#### What you are asked to do:
Reproduce each of the rows below word for word, in the same order.

#### Records supplied:
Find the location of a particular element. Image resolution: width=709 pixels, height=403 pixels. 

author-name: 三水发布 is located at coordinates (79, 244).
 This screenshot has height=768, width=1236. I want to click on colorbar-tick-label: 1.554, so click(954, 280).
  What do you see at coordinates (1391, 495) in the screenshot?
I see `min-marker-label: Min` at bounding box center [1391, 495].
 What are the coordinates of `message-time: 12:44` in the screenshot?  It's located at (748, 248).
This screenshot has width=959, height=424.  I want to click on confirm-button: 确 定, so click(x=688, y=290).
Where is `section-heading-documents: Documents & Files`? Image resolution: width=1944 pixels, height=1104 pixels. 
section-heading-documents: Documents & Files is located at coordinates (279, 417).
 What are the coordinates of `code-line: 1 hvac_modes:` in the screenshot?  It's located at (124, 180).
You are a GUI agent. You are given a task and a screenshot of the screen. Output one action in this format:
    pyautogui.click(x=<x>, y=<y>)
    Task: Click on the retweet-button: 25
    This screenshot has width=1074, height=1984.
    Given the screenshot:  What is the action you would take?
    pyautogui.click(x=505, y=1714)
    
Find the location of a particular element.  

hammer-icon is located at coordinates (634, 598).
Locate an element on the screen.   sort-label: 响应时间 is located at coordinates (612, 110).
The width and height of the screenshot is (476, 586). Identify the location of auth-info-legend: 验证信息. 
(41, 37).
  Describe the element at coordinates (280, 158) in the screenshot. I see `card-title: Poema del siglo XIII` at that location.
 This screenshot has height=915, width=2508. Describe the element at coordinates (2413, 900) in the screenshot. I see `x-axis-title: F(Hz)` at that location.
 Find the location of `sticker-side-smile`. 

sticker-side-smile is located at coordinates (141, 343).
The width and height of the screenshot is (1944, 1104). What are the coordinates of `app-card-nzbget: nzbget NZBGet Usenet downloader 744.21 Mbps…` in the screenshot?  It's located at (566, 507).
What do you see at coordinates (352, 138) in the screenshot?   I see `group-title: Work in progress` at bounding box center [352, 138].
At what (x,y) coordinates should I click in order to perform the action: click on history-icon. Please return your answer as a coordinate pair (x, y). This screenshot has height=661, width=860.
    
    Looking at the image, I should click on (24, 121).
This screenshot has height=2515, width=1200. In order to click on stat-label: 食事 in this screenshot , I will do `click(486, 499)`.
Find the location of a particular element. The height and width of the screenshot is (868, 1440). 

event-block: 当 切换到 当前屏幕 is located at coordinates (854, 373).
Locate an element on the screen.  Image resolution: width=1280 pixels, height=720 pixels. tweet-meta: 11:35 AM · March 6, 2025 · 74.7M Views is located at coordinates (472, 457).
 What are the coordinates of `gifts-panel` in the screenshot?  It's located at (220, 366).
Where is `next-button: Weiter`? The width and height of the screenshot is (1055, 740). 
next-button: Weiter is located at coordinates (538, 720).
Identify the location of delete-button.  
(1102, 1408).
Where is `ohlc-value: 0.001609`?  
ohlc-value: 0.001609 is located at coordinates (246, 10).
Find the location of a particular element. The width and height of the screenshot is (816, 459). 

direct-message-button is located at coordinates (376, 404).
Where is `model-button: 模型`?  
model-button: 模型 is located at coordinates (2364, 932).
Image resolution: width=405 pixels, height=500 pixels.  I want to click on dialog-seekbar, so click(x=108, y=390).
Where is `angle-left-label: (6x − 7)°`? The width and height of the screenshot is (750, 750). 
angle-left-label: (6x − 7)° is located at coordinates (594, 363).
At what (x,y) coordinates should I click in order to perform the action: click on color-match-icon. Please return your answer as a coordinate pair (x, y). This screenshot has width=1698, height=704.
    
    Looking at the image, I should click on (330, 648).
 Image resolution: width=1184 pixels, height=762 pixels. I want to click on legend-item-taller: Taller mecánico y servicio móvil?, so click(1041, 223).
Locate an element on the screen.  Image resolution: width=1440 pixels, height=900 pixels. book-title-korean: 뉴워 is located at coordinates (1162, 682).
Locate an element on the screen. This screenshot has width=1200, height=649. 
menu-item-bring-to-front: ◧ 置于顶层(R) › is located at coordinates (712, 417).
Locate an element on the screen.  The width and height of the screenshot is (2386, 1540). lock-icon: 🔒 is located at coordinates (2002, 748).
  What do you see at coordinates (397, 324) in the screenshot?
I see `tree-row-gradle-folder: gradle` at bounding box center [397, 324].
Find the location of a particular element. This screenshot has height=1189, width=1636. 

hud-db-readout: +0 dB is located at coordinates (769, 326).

#### Output below:
Find the location of a particular element. Image resolution: width=709 pixels, height=403 pixels. 

author-name: 三水发布 is located at coordinates (79, 244).
 This screenshot has height=768, width=1236. I want to click on colorbar-tick-label: 1.554, so click(954, 280).
  What do you see at coordinates (1391, 495) in the screenshot?
I see `min-marker-label: Min` at bounding box center [1391, 495].
 What are the coordinates of `message-time: 12:44` in the screenshot?  It's located at (748, 248).
This screenshot has width=959, height=424.  I want to click on confirm-button: 确 定, so click(x=688, y=290).
Where is `section-heading-documents: Documents & Files`? Image resolution: width=1944 pixels, height=1104 pixels. 
section-heading-documents: Documents & Files is located at coordinates (279, 417).
 What are the coordinates of `code-line: 1 hvac_modes:` in the screenshot?  It's located at (124, 180).
You are a GUI agent. You are given a task and a screenshot of the screen. Output one action in this format:
    pyautogui.click(x=<x>, y=<y>)
    Task: Click on the retweet-button: 25
    This screenshot has width=1074, height=1984.
    Given the screenshot:  What is the action you would take?
    pyautogui.click(x=505, y=1714)
    
Find the location of a particular element.  

hammer-icon is located at coordinates (634, 598).
Locate an element on the screen.   sort-label: 响应时间 is located at coordinates (612, 110).
The width and height of the screenshot is (476, 586). Identify the location of auth-info-legend: 验证信息. 
(41, 37).
  Describe the element at coordinates (280, 158) in the screenshot. I see `card-title: Poema del siglo XIII` at that location.
 This screenshot has height=915, width=2508. Describe the element at coordinates (2413, 900) in the screenshot. I see `x-axis-title: F(Hz)` at that location.
 Find the location of `sticker-side-smile`. 

sticker-side-smile is located at coordinates (141, 343).
The width and height of the screenshot is (1944, 1104). What are the coordinates of `app-card-nzbget: nzbget NZBGet Usenet downloader 744.21 Mbps…` in the screenshot?  It's located at (566, 507).
What do you see at coordinates (352, 138) in the screenshot?   I see `group-title: Work in progress` at bounding box center [352, 138].
At what (x,y) coordinates should I click in order to perform the action: click on history-icon. Please return your answer as a coordinate pair (x, y). This screenshot has height=661, width=860.
    
    Looking at the image, I should click on (24, 121).
This screenshot has height=2515, width=1200. In order to click on stat-label: 食事 in this screenshot , I will do `click(486, 499)`.
Find the location of a particular element. The height and width of the screenshot is (868, 1440). 

event-block: 当 切换到 当前屏幕 is located at coordinates (854, 373).
Locate an element on the screen.  Image resolution: width=1280 pixels, height=720 pixels. tweet-meta: 11:35 AM · March 6, 2025 · 74.7M Views is located at coordinates (472, 457).
 What are the coordinates of `gifts-panel` in the screenshot?  It's located at (220, 366).
Where is `next-button: Weiter`? The width and height of the screenshot is (1055, 740). 
next-button: Weiter is located at coordinates (538, 720).
Identify the location of delete-button.  
(1102, 1408).
Where is `ohlc-value: 0.001609`?  
ohlc-value: 0.001609 is located at coordinates (246, 10).
Find the location of a particular element. The width and height of the screenshot is (816, 459). 

direct-message-button is located at coordinates (376, 404).
Where is `model-button: 模型`?  
model-button: 模型 is located at coordinates (2364, 932).
Image resolution: width=405 pixels, height=500 pixels.  I want to click on dialog-seekbar, so click(x=108, y=390).
Where is `angle-left-label: (6x − 7)°`? The width and height of the screenshot is (750, 750). 
angle-left-label: (6x − 7)° is located at coordinates (594, 363).
At what (x,y) coordinates should I click in order to perform the action: click on color-match-icon. Please return your answer as a coordinate pair (x, y). This screenshot has width=1698, height=704.
    
    Looking at the image, I should click on (330, 648).
 Image resolution: width=1184 pixels, height=762 pixels. I want to click on legend-item-taller: Taller mecánico y servicio móvil?, so click(1041, 223).
Locate an element on the screen.  Image resolution: width=1440 pixels, height=900 pixels. book-title-korean: 뉴워 is located at coordinates (1162, 682).
Locate an element on the screen. This screenshot has width=1200, height=649. 
menu-item-bring-to-front: ◧ 置于顶层(R) › is located at coordinates (712, 417).
Locate an element on the screen.  The width and height of the screenshot is (2386, 1540). lock-icon: 🔒 is located at coordinates (2002, 748).
  What do you see at coordinates (397, 324) in the screenshot?
I see `tree-row-gradle-folder: gradle` at bounding box center [397, 324].
Find the location of a particular element. This screenshot has height=1189, width=1636. 

hud-db-readout: +0 dB is located at coordinates (769, 326).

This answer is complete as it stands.